[Stored entries]
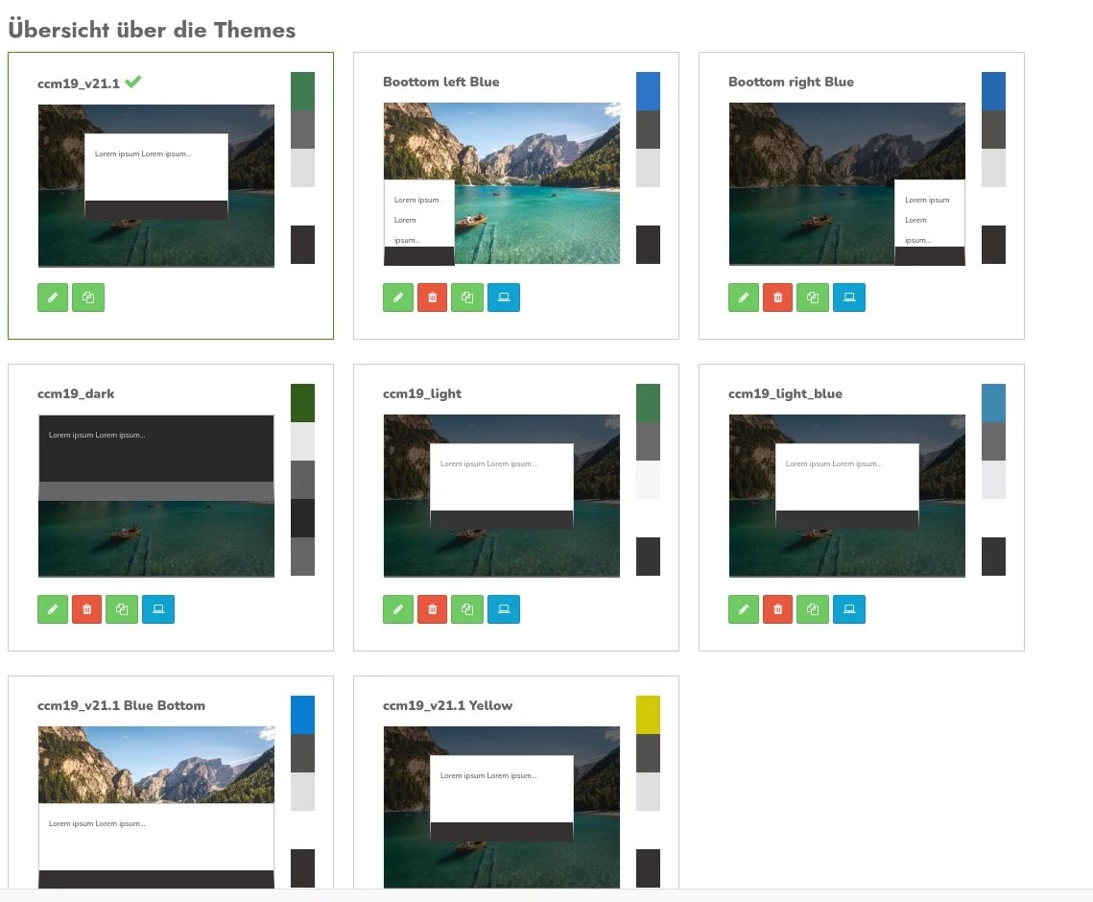Edit the ccm19_v21.1 theme with pencil icon

pos(53,297)
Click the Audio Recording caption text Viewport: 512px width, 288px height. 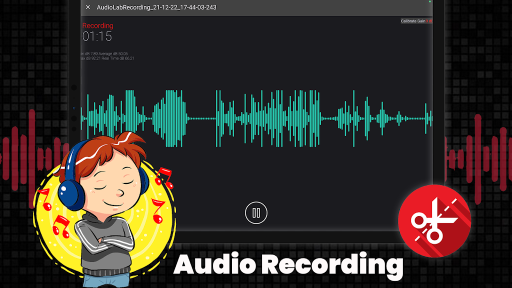pyautogui.click(x=288, y=264)

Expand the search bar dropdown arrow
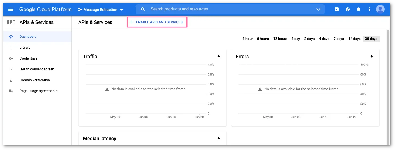point(318,9)
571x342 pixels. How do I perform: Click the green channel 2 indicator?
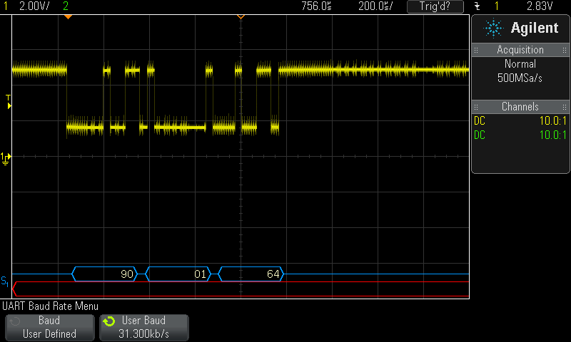(x=66, y=6)
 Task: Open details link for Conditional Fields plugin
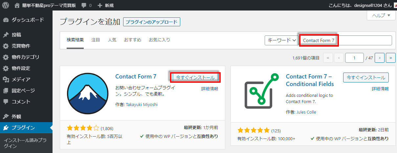click(x=380, y=89)
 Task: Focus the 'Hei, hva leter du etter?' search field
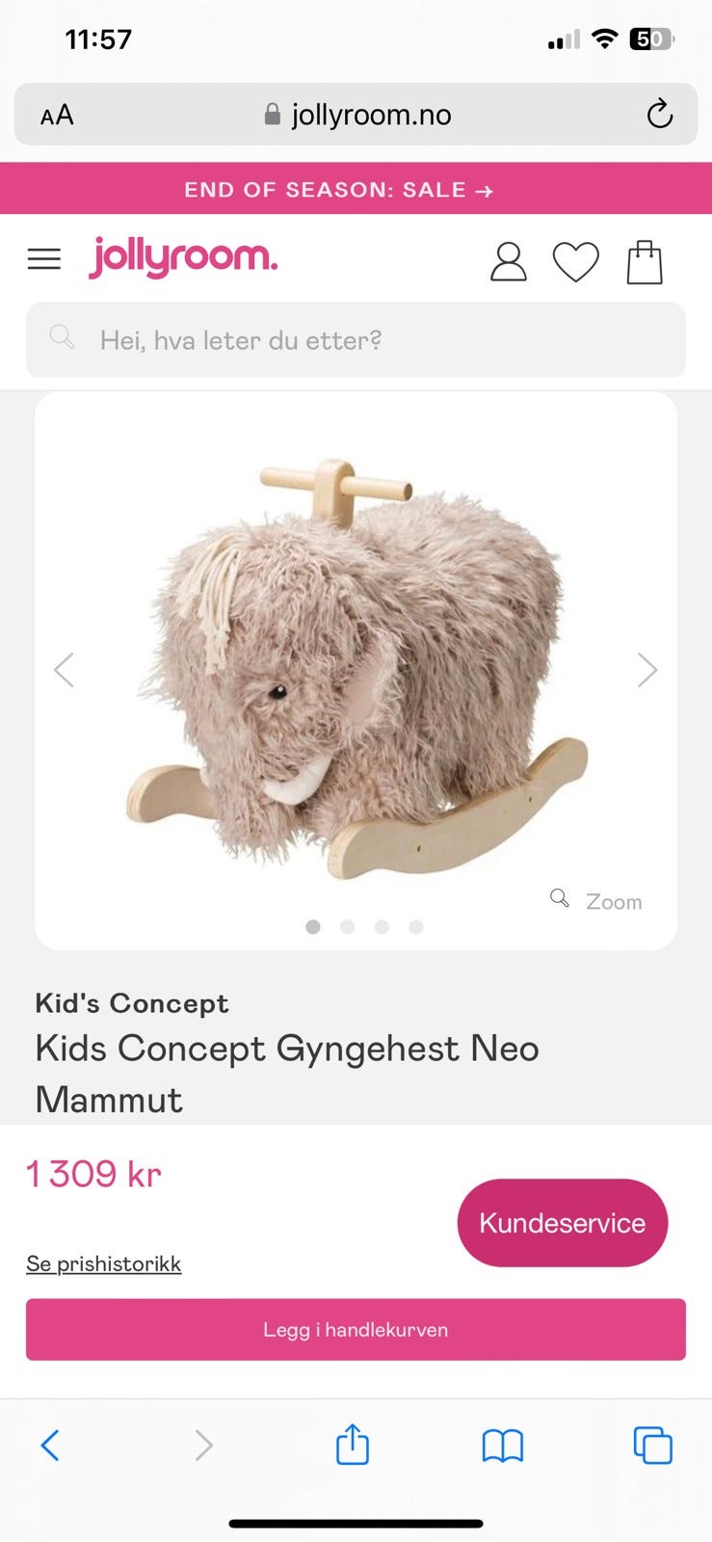[356, 340]
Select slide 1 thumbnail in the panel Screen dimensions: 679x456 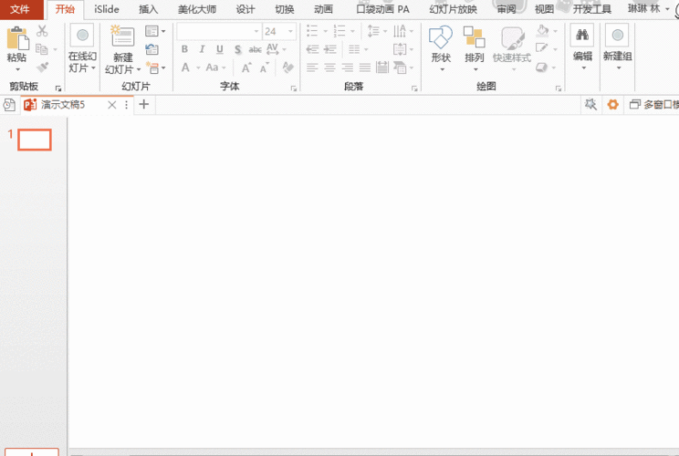coord(35,140)

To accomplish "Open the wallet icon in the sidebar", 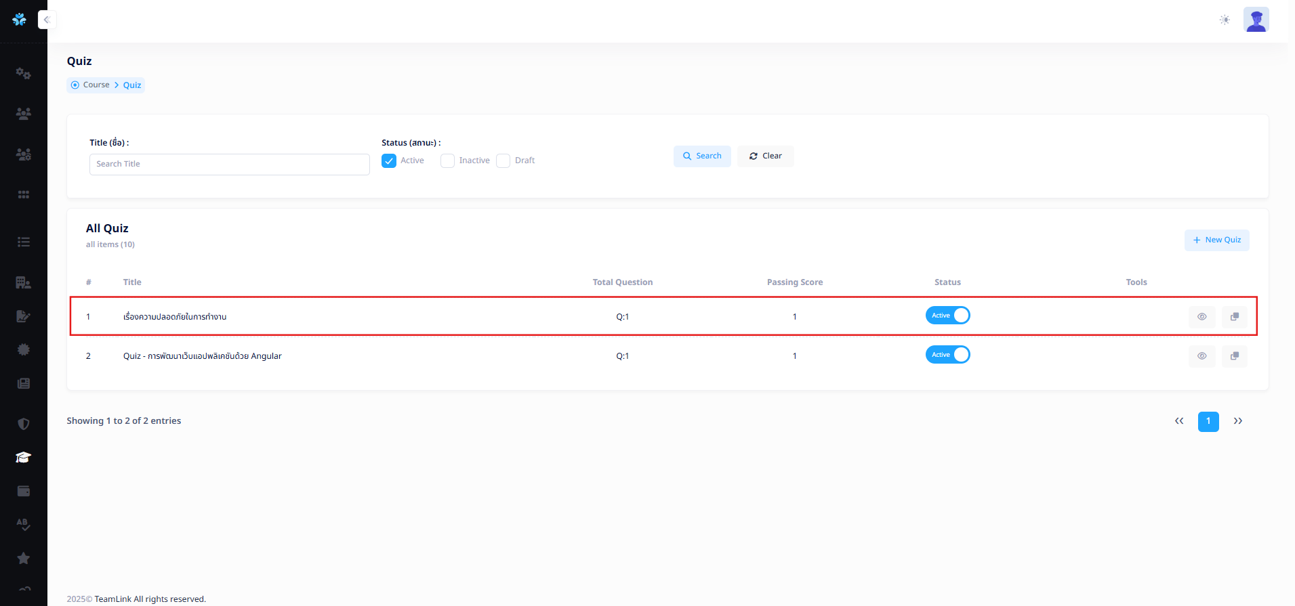I will [x=23, y=491].
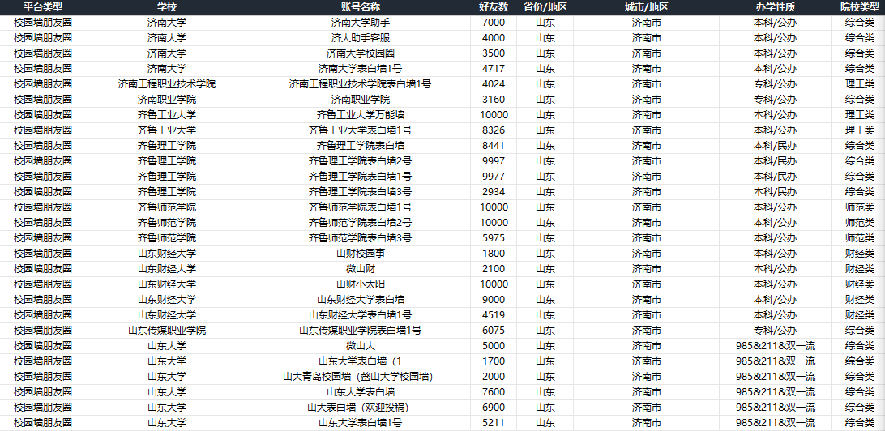
Task: Select the 济南大学助手 account cell
Action: [x=360, y=23]
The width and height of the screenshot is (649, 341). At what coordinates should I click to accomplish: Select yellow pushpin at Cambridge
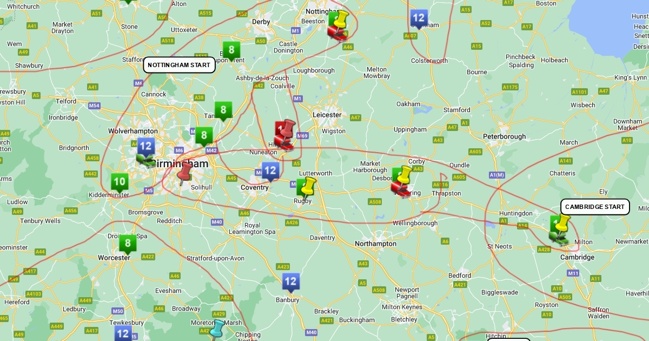[x=562, y=223]
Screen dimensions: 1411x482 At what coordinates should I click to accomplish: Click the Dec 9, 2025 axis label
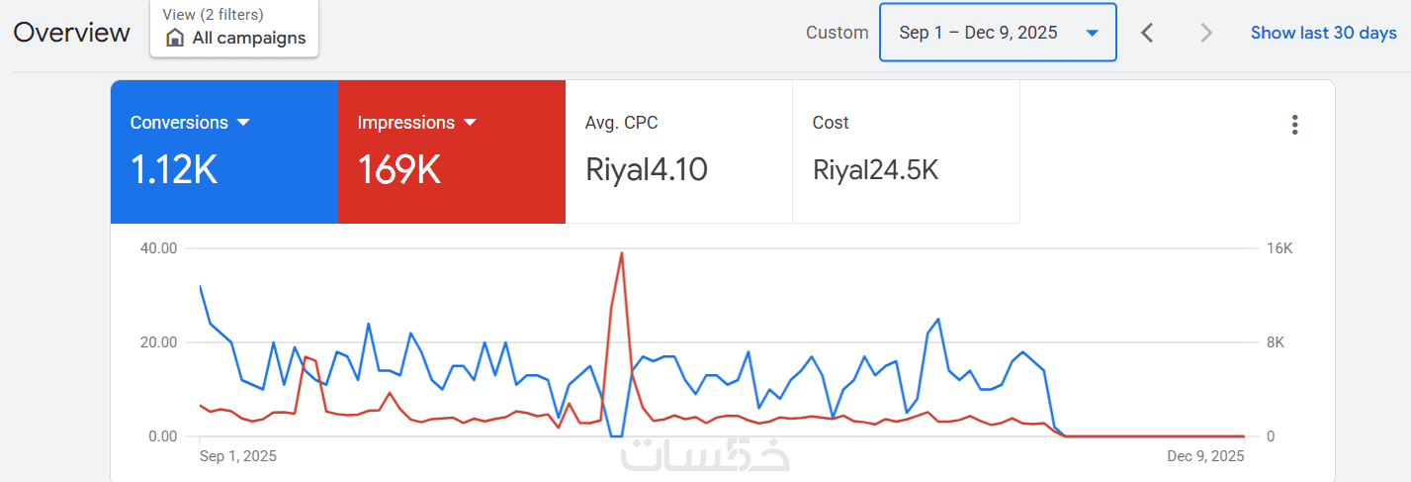[1205, 456]
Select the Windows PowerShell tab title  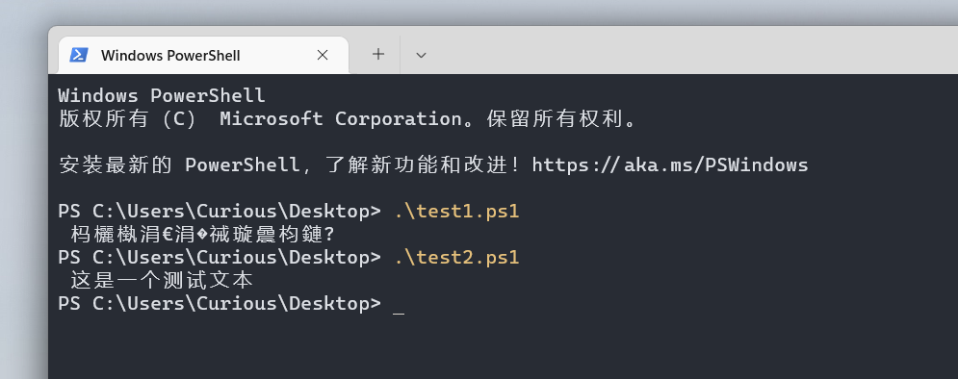(170, 56)
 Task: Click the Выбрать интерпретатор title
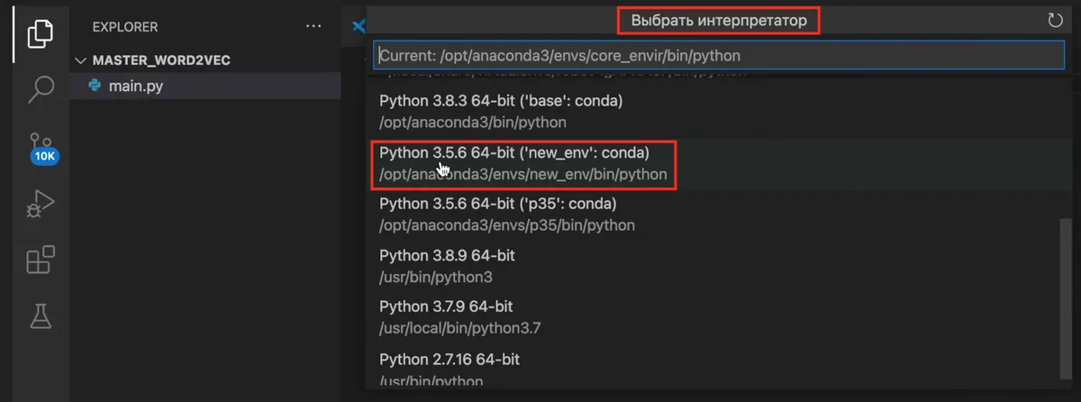tap(718, 20)
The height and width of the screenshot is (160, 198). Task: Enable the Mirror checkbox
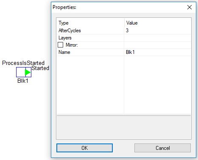click(x=60, y=45)
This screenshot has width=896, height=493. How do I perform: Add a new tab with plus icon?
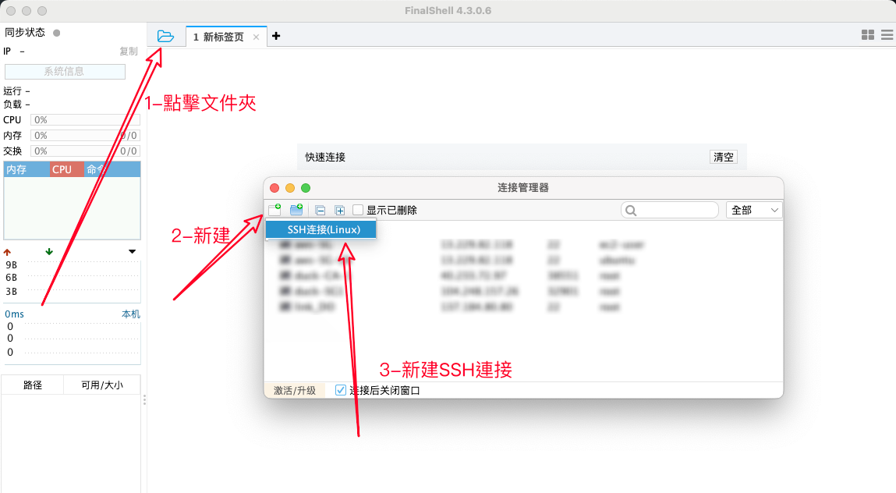pos(276,36)
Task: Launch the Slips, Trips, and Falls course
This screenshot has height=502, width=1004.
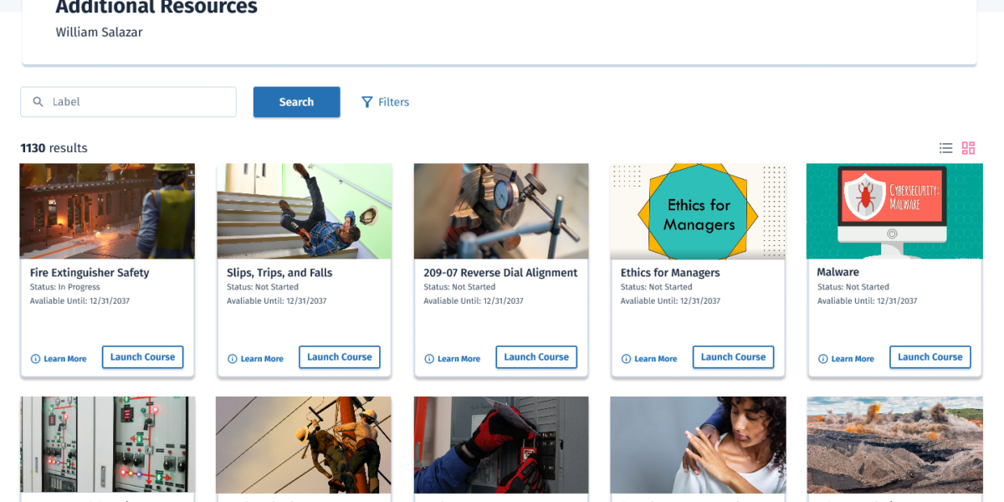Action: 340,357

## [Your objective]
Write out word for word every line from the line with "Task: Launch the" through the final line of the records, both included, skipping the pictures.

## [Solution to this task]
Task: Launch the Slips, Trips, and Falls course
This screenshot has height=502, width=1004.
Action: 340,357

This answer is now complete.